A question about offloading graph to VTA

Hi, I’m following the tutorial Deploy Pretrained Vision Detection Model from Darknet on VTA(https://tvm.apache.org/docs/topic/vta/tutorials/frontend/deploy_detection.html#deploy-pretrained-vision-detection-model-from-darknet-on-vta).

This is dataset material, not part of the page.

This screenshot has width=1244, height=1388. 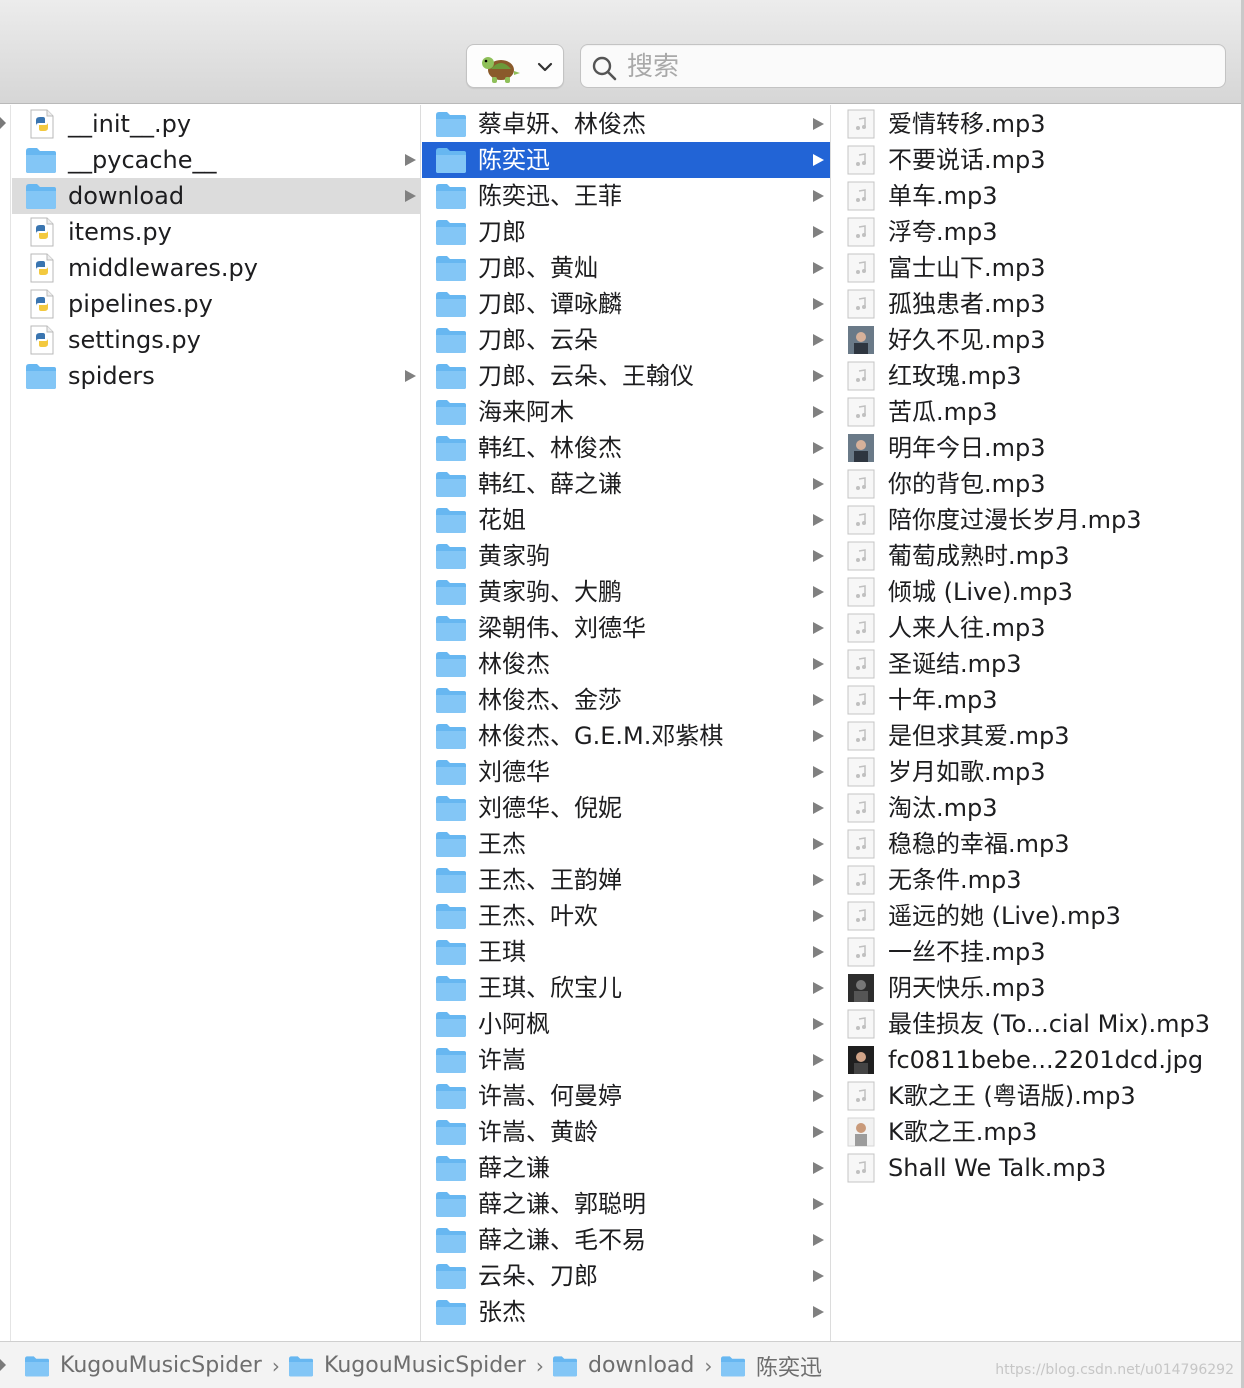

I try to print the IR after quantization and I get the following result:(I only list part of the output here)

cast(%9, dtype=“int8”) /* ty=Tensor[(1, 1, 208, 208, 1, 16), int8] /; %12 = transpose(%10, axes=[0, 2, 4, 5, 1, 3]) / ty=Tensor[(2, 1, 3, 3, 16, 16), int8] /; %13 = reshape(meta[relay.Constant][3] / ty=Tensor[(32, 1, 1), int32] /, newshape=[2, 16, 1, 1, 1]) / ty=Tensor[(2, 16, 1, 1, 1), int32] /; %14 = transpose(%13, axes=[0, 2, 3, 4, 1]) / ty=Tensor[(2, 1, 1, 1, 16), int32] /; %15 = nn.conv2d(%11, %12, padding=[1, 1, 1, 1], channels=32, kernel_size=[3, 3], data_layout=“NCHW1n16c”, kernel_layout=“OIHW16o16i”, out_dtype=“int32”) / ty=Tensor[(1, 2, 208, 208, 1, 16), int32] /; %16 = broadcast_to(%14, shape=[2, 1, 1, 1, 16]) / ty=Tensor[(2, 1, 1, 1, 16), int32] /; %17 = add(%15, %16) / ty=Tensor[(1, 2, 208, 208, 1, 16), int32] /; %18 = add(%17, 64 / ty=int32 /) / ty=Tensor[(1, 2, 208, 208, 1, 16), int32] /; %19 = right_shift(%18, 7 / ty=int32 /) / ty=Tensor[(1, 2, 208, 208, 1, 16), int32] /; %20 = clip(%19, a_min=-127f, a_max=127f) / ty=Tensor[(1, 2, 208, 208, 1, 16), int32] /; %21 = cast(%20, dtype=“int8”) / ty=Tensor[(1, 2, 208, 208, 1, 16), int8] /; %22 = annotation.stop_fusion(%21) / ty=Tensor[(1, 2, 208, 208, 1, 16), int8] /; %23 = cast(%22, dtype=“float32”) / ty=Tensor[(1, 2, 208, 208, 1, 16), float32] /; %24 = multiply(%23, 0.179688f / ty=float32 /) / ty=Tensor[(1, 2, 208, 208, 1, 16), float32] /; %25 = nn.leaky_relu(%24, alpha=0.1f) / ty=Tensor[(1, 2, 208, 208, 1, 16), float32] /; %26 = nn.max_pool2d(%25, pool_size=[2, 2], strides=[2, 2], padding=[0, 0, 0, 0]) / ty=Tensor[(1, 2, 104, 104, 1, 16), float32] /; %27 = multiply(%26, 5.56522f / ty=float32 /) / ty=Tensor[(1, 2, 104, 104, 1, 16), float32] /; %28 = round(%27) / ty=Tensor[(1, 2, 104, 104, 1, 16), float32] /; %29 = clip(%28, a_min=-127f, a_max=127f) / ty=Tensor[(1, 2, 104, 104, 1, 16), float32] /; %30 = reshape(meta[relay.Constant][4] / ty=Tensor[(64, 32, 3, 3), int8] /, newshape=[4, 16, 2, 16, 3, 3]) / ty=Tensor[(4, 16, 2, 16, 3, 3), int8] */;

I do not change the start_pack and stop_pack and I think TVM should pack all the subgraph from start_pack to stop_pack and send it to VTA. However, as is shown above, from %23 to %29, the calculation uses float32 type while VTA can only execute int8/int32 one. Does it mean that the calculation from %23 to #29 is executed on CPU instead of VTA?